• _Task directions_
How many lines in the listing below contain the string "Given"? Reply with the number alone.

• _Task input_
"""

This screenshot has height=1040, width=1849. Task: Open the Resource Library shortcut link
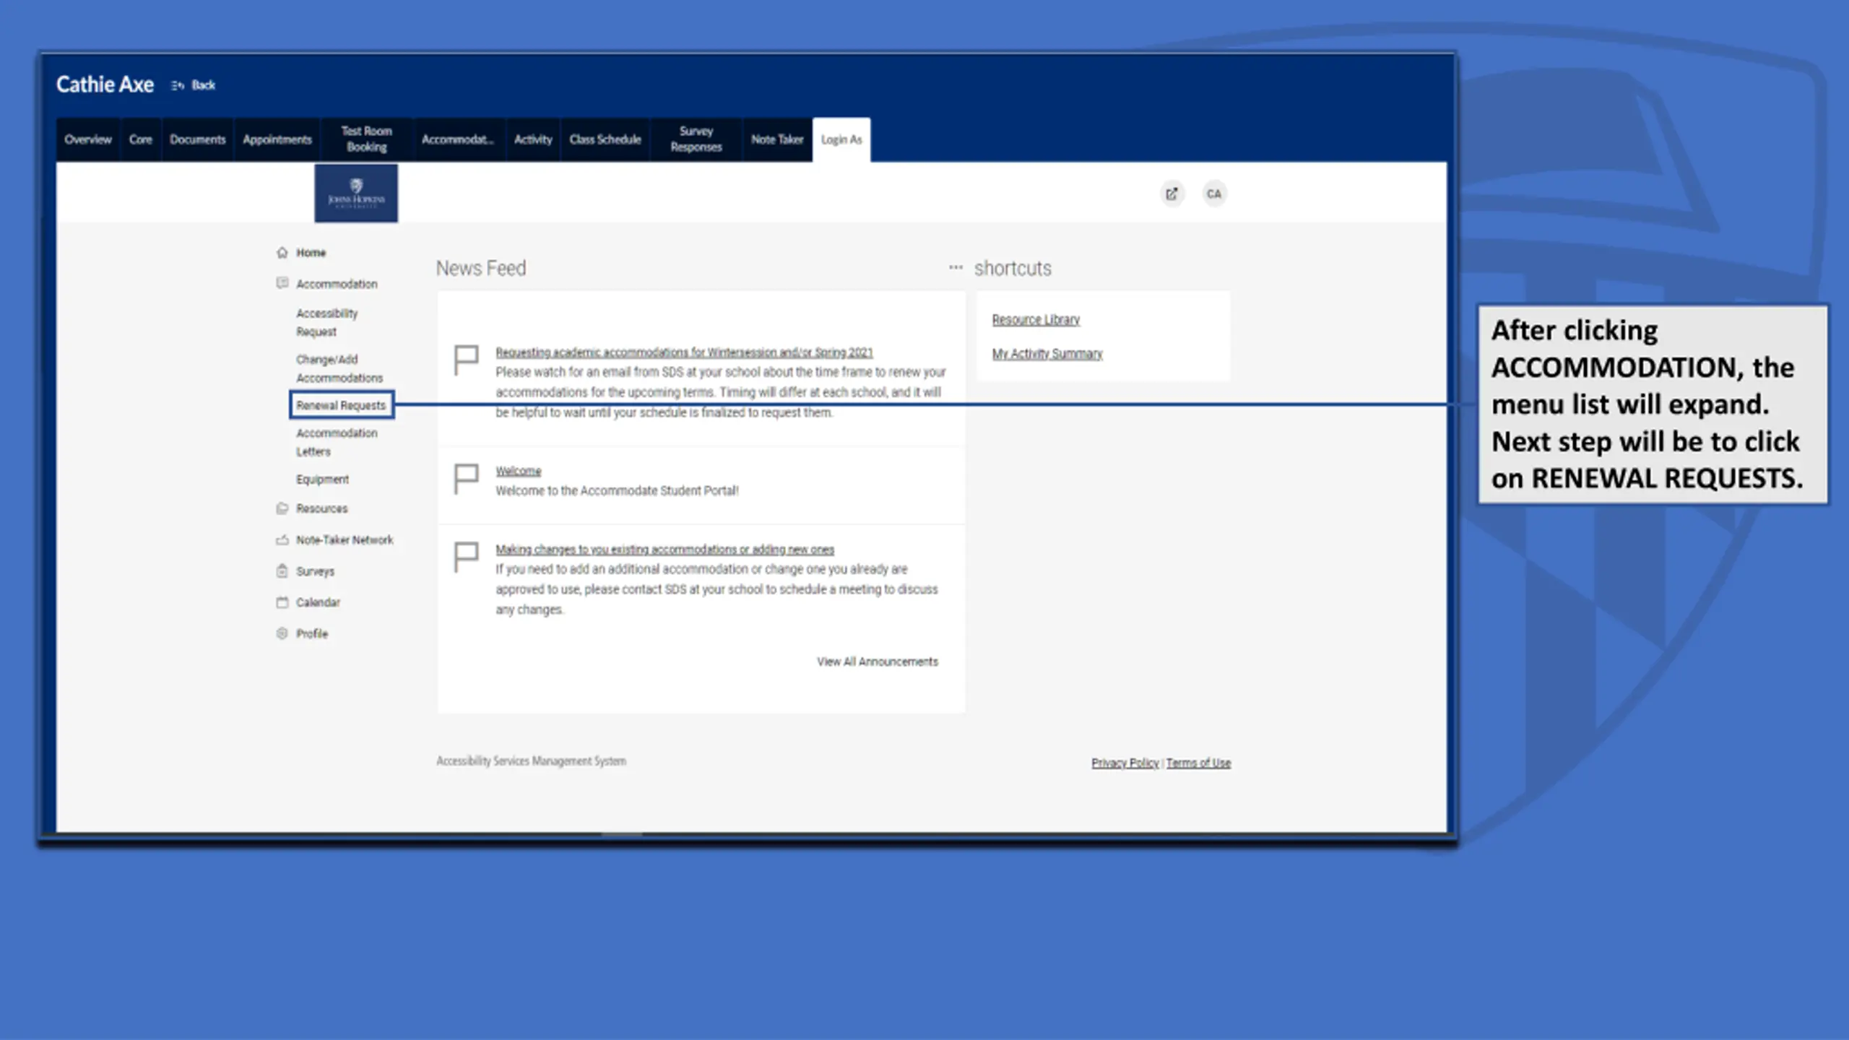[1036, 319]
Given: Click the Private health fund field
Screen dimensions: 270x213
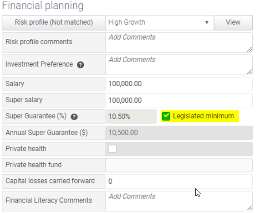Looking at the screenshot, I should (x=179, y=165).
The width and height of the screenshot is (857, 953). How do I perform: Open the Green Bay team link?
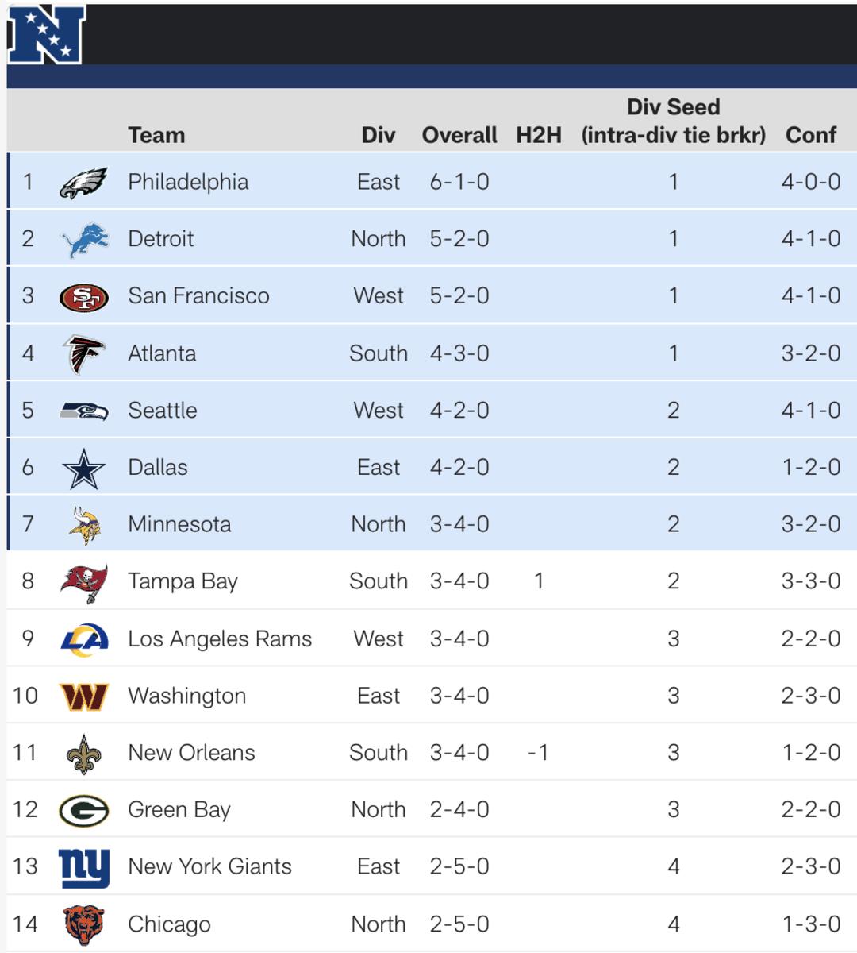coord(179,810)
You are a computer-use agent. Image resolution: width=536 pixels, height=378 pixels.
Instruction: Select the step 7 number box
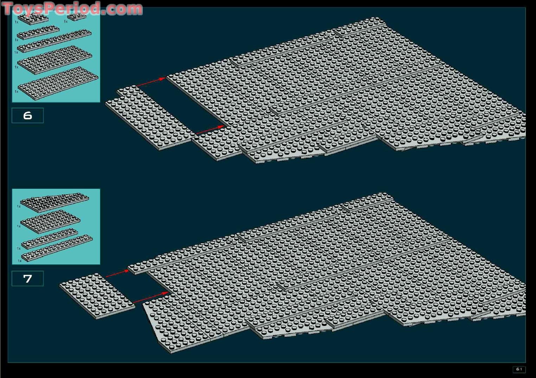pos(27,278)
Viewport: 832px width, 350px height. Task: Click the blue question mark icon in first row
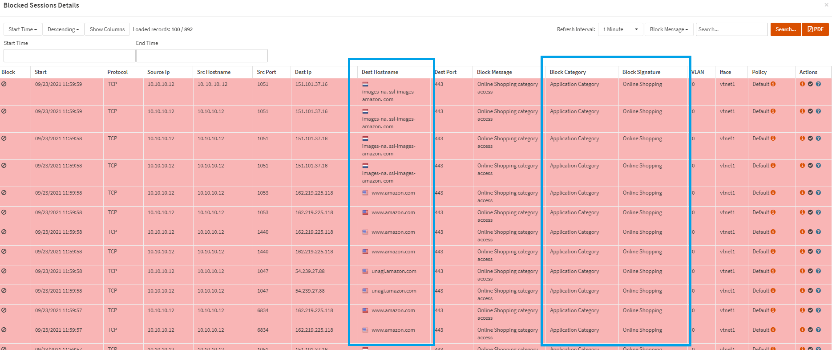click(x=818, y=84)
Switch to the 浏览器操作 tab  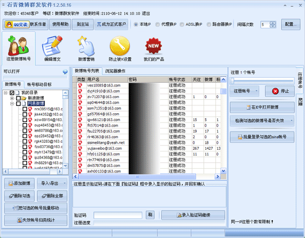pos(115,71)
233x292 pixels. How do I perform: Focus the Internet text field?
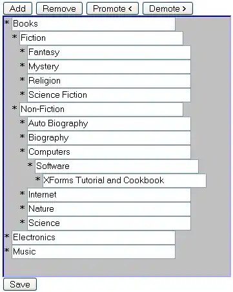pyautogui.click(x=109, y=195)
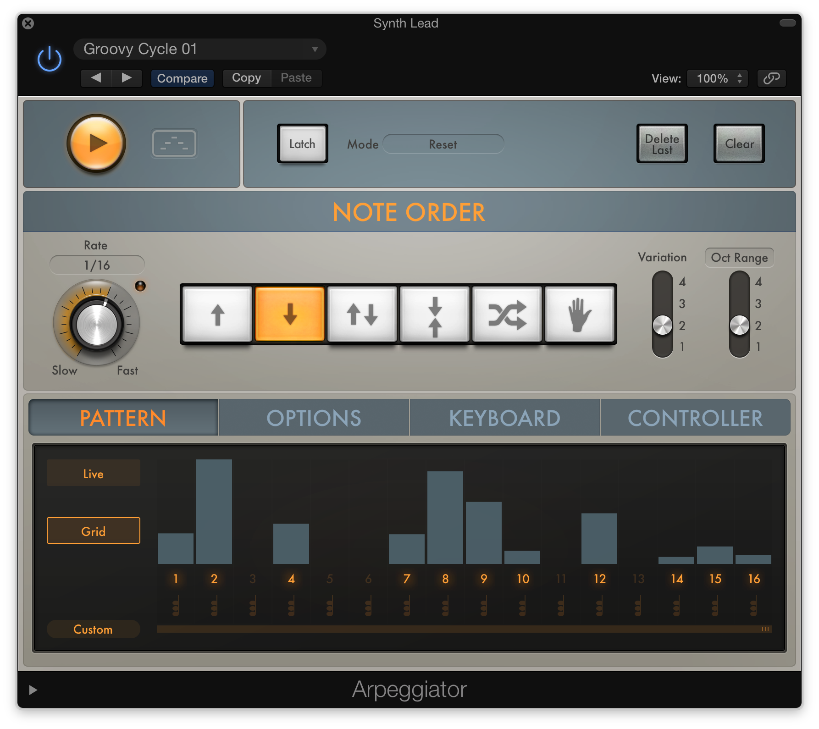Open the Keyboard tab
This screenshot has height=729, width=819.
coord(504,417)
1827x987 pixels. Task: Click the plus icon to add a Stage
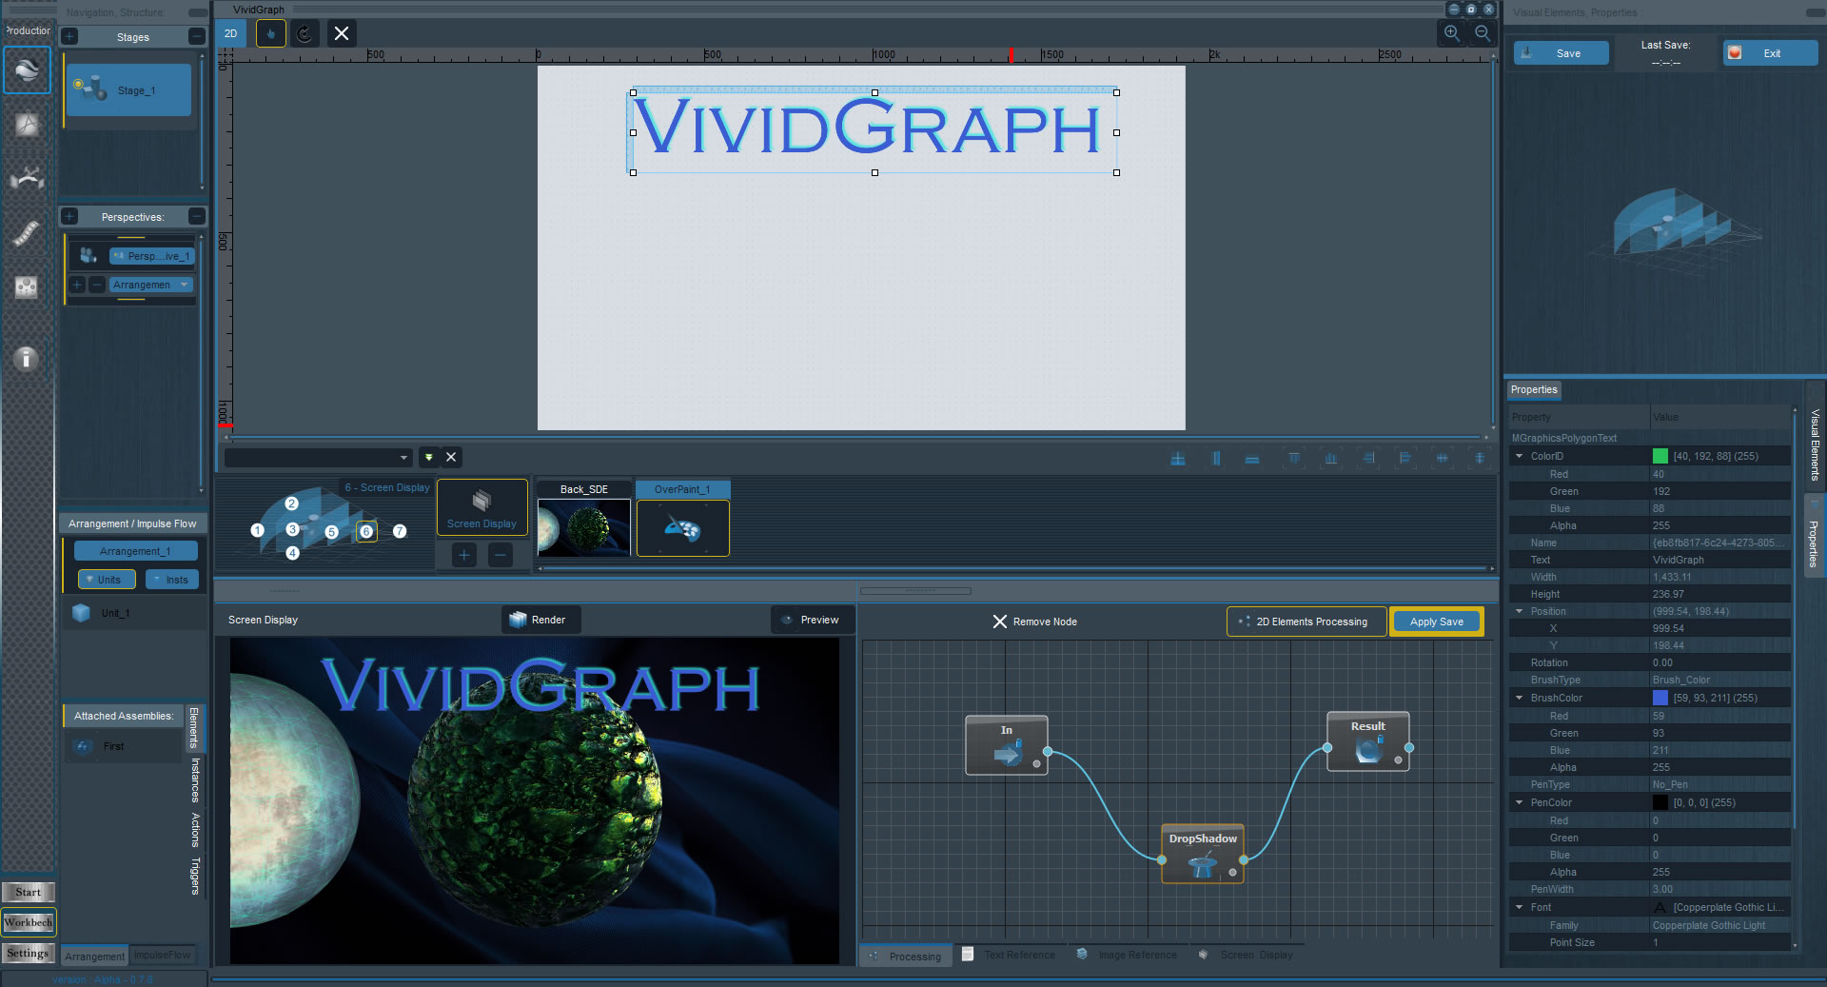click(x=70, y=37)
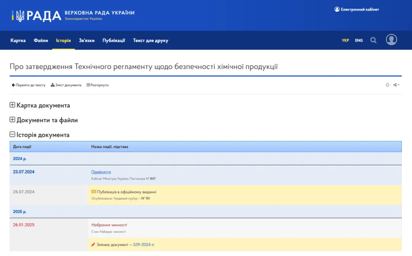Toggle the circle theme icon near share
Viewport: 412px width, 256px height.
coord(388,85)
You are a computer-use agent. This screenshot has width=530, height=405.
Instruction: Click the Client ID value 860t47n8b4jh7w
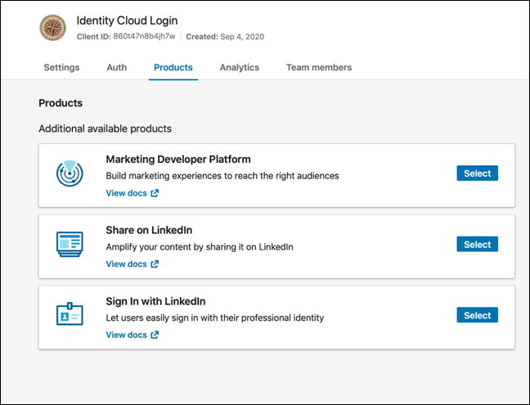[145, 37]
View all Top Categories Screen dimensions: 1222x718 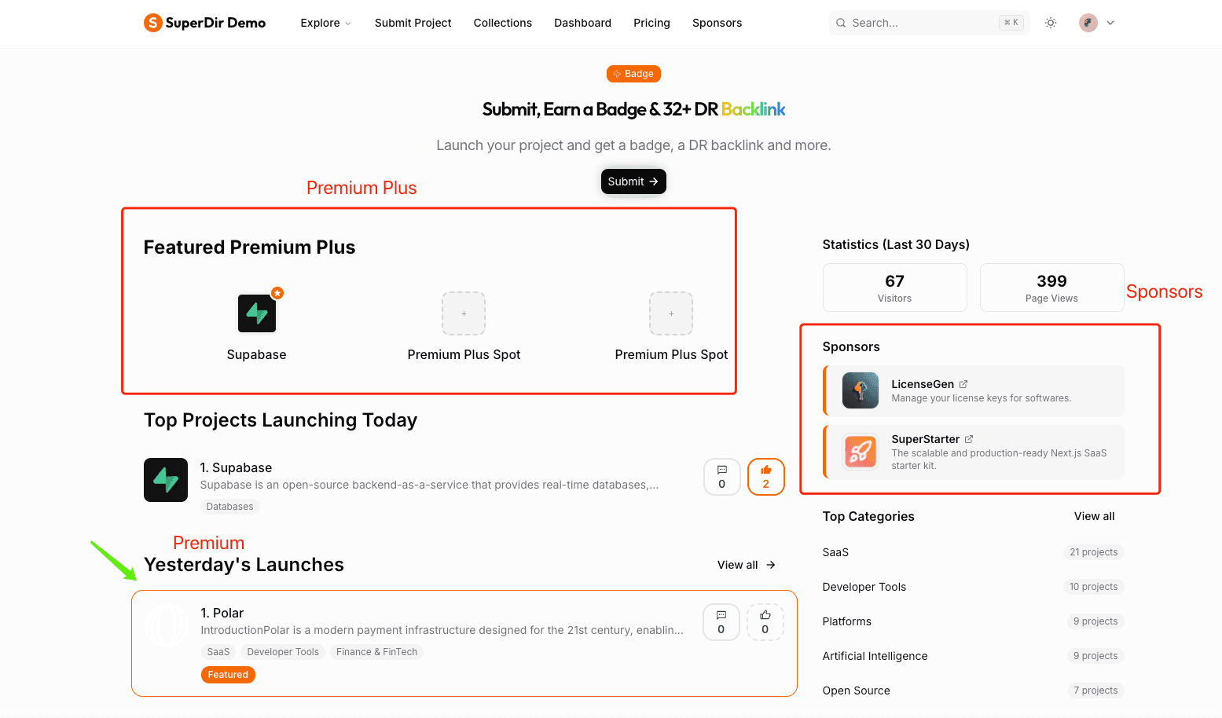1094,516
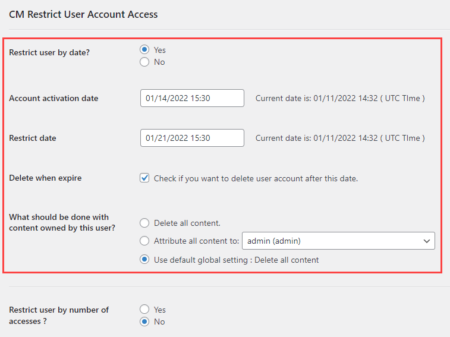Click the 'Account activation date' field label
This screenshot has height=337, width=450.
click(x=54, y=98)
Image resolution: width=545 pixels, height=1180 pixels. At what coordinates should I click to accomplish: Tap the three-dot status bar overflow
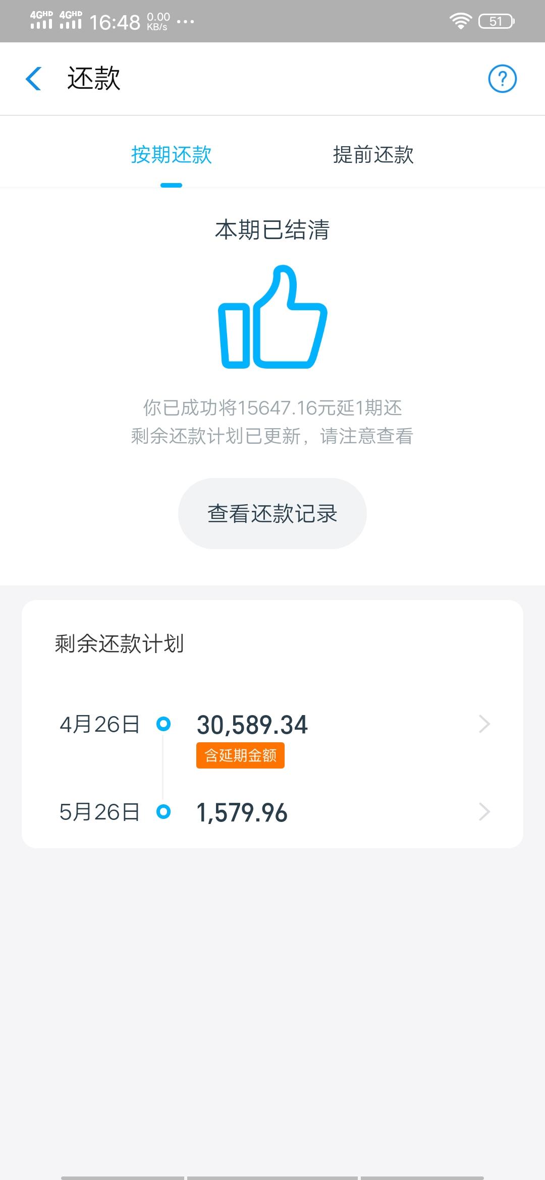tap(185, 22)
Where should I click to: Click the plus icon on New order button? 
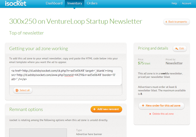tap(143, 106)
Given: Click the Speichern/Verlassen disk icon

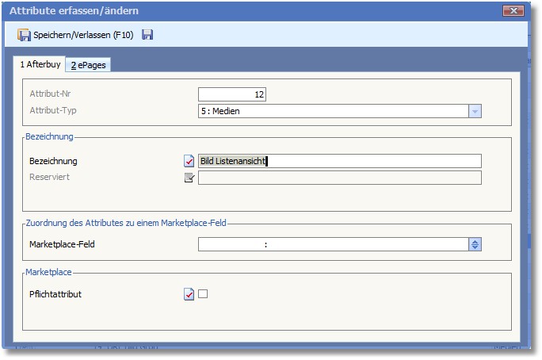Looking at the screenshot, I should (24, 35).
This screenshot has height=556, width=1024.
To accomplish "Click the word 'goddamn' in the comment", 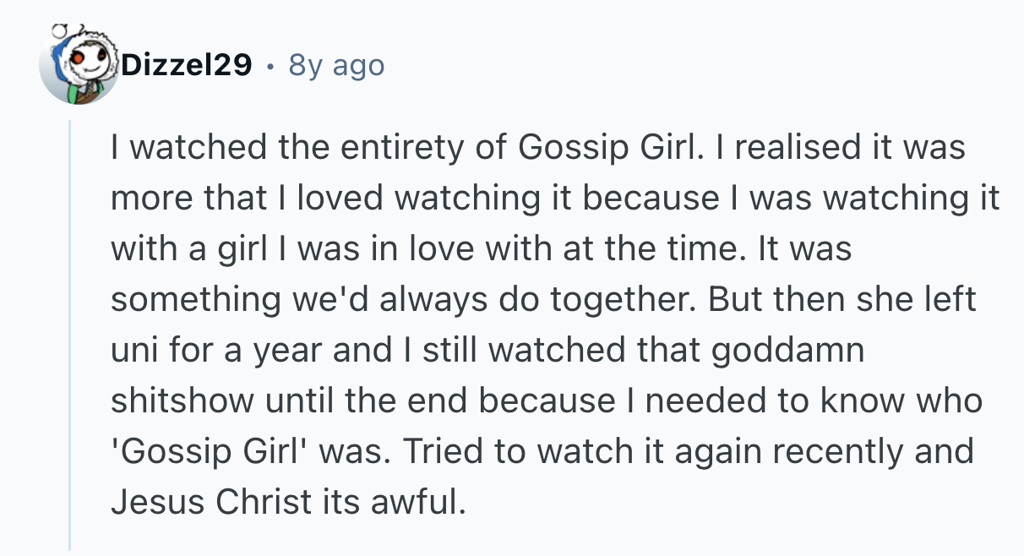I will point(788,352).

"""

• _Exercise answer_
2